Earlier in the week I was looking for locations to take the lighting class to demo these techniques on a car. Ultimately I think the easiest places for students to get to are along the shore of Fiesta Island on a night SeaWorld is doing fireworks. Also good would be along the San Diego River where I shot my Jaguar Smilodon for a previous post..
However this was a gorgeous afternoon and while driving around I saw some nice scenes in Presidio Park on the hill overlooking Old Town.
Here too is a delightful little scene under the highway along the San Diego River.
Then on Saturday Lee Peterson and I returned to the Transportation Museum in Campo to discuss the possibilities of doing an evening Painting With Light workshop. This is such a visually enticing place and they were very open to us doing a night workshop so it could open up a host of new photo possibilities. Of course… there we were… a feast for the eyes and cameras all around us just begging us to dig in… how could we not take the time to do some shooting?
Lee immediately dissappeared among the rows of old vehicles to be swallowed up by patterns, colors, the feel of these once powerful machines. You can see his collection on http://www.photographyinparadise.com. The first thing that caught my eye however, was an old lathe in the shadows of the machine shop. It was covered in what looked like brass shavings from whatever someone had been making. And the bright brass shavings against the steel of the lathe itself against the brick wall and old wood slat behind it was, well, it was irresistible. And if ever there was a great subject for a painting with light approach this was it.
I wanted to give the impression of this old machine as if the viewer had stumbled on in back in the a corner in an old garage or machine shop. I looked at several compositions, some a little more dynamic, but I really wanted the viewer to see and address the machine as its user would so shot it straight on. And, exercising great restraint over an impulse to style the shot, I also did not re-arrange items but shot them just as the user had left them.
I thought it was fairly dark in the garage/mechanic shop where the lathe set, but it was bright enough with north light coming through a wall of very large windows even at f16 I could not shoot longer than about 1.5 seconds in order to keep the subject dark enough for the light to show up. So it was time to get creative. I wanted to use my new light wand but it wasn’t bright enough to overpower the natural ambient light so I chose the 6,000 lumen Cree and went for it. Nor could I sweep the light onto the subject as I intended. In order to not overexpose the lathe I had to resort to a LOT of single frames (41 to be exact) at fairly short exposures of about a second. There was no time for light movement to paint in larger areas so they would have to be blended together in post. Fortunately the Cree casts a very flat beam without much of a central hotspot. This really should be done at night when the garage is dark but I was now on a mission and not to be dissuaded by a little extra light.

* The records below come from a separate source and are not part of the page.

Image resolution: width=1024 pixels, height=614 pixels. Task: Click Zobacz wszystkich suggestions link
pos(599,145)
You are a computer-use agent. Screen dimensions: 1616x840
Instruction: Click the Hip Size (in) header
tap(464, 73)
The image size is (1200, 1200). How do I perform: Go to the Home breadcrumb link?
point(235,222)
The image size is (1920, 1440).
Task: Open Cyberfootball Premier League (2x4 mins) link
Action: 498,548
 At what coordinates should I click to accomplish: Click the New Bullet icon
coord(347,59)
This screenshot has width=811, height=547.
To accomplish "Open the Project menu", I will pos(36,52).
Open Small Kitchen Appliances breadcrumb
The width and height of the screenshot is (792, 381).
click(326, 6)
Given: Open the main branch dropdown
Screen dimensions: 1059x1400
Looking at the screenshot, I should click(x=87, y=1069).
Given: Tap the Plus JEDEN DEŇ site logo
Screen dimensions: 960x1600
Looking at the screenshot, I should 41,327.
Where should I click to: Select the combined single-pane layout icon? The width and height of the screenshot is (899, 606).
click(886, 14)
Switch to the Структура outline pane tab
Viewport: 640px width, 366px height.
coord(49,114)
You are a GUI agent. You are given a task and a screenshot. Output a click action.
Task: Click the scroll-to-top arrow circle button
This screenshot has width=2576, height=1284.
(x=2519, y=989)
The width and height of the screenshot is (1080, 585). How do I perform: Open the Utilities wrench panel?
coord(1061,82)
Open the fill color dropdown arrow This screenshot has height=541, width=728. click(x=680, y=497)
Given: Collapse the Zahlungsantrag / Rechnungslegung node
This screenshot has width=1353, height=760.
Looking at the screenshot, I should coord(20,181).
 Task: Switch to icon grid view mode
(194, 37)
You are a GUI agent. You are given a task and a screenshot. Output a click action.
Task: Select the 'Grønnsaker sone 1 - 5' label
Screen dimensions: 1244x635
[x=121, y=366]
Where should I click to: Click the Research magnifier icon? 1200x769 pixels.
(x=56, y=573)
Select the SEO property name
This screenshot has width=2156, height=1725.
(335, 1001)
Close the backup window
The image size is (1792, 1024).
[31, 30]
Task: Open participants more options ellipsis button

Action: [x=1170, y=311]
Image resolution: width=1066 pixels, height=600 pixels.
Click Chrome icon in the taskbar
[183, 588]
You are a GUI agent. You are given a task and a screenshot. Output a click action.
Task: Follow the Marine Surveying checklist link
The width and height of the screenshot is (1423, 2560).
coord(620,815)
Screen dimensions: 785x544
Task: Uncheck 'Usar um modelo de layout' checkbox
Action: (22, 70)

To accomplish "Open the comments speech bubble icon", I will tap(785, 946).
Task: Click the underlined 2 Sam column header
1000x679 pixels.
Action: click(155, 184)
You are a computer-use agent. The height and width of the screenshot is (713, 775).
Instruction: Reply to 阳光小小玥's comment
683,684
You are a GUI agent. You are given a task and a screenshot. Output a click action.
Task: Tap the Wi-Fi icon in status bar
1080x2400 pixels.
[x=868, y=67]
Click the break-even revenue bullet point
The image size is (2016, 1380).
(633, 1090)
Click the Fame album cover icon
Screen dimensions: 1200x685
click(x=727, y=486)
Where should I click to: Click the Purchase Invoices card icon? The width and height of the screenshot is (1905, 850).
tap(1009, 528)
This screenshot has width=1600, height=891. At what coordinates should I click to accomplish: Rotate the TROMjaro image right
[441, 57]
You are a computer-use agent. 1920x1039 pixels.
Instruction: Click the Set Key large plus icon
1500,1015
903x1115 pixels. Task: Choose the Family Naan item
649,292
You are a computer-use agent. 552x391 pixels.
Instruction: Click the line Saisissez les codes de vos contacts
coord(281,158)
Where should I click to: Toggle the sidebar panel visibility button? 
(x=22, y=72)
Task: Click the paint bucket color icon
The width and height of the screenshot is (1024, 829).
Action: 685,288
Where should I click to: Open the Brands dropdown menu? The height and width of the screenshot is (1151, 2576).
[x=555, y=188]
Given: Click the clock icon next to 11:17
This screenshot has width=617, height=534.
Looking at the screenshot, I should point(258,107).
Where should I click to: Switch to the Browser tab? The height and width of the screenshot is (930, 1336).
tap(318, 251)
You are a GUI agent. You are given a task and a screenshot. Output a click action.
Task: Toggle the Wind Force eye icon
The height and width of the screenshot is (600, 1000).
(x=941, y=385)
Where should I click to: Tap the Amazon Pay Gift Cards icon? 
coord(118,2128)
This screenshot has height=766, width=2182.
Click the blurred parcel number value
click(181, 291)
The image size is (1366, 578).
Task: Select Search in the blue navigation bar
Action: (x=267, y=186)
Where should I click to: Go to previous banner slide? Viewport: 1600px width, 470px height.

Each frame illuminated some small spot of the lathe. So I shot it fairly methodically and assembled the frames in the same sequence. I had also shot a base shot but decided I did not need it so just dove in to the assembly process. Four hours later, this is what I was looking at…
I am still amazed by the look of this approach. It really is a photograph and no special editing trickery was used apart from assembling all of the little parts from layers in Photoshop. Do click on it to see it full screen.
Following the lathe shot I wandered out into the yard and took a few more photographs but have not had time to process them. Tomorrow, Sunday, I have run out of procrastination room so will have to do my taxes after breakfast. Oh for joy… and I am EVER so pleased with how they are used too…
Oh Well, if I finish in time I may put together some of the other shots I took at the transportation museum. Then Monday, it is back to class for seven more weeks of the semester.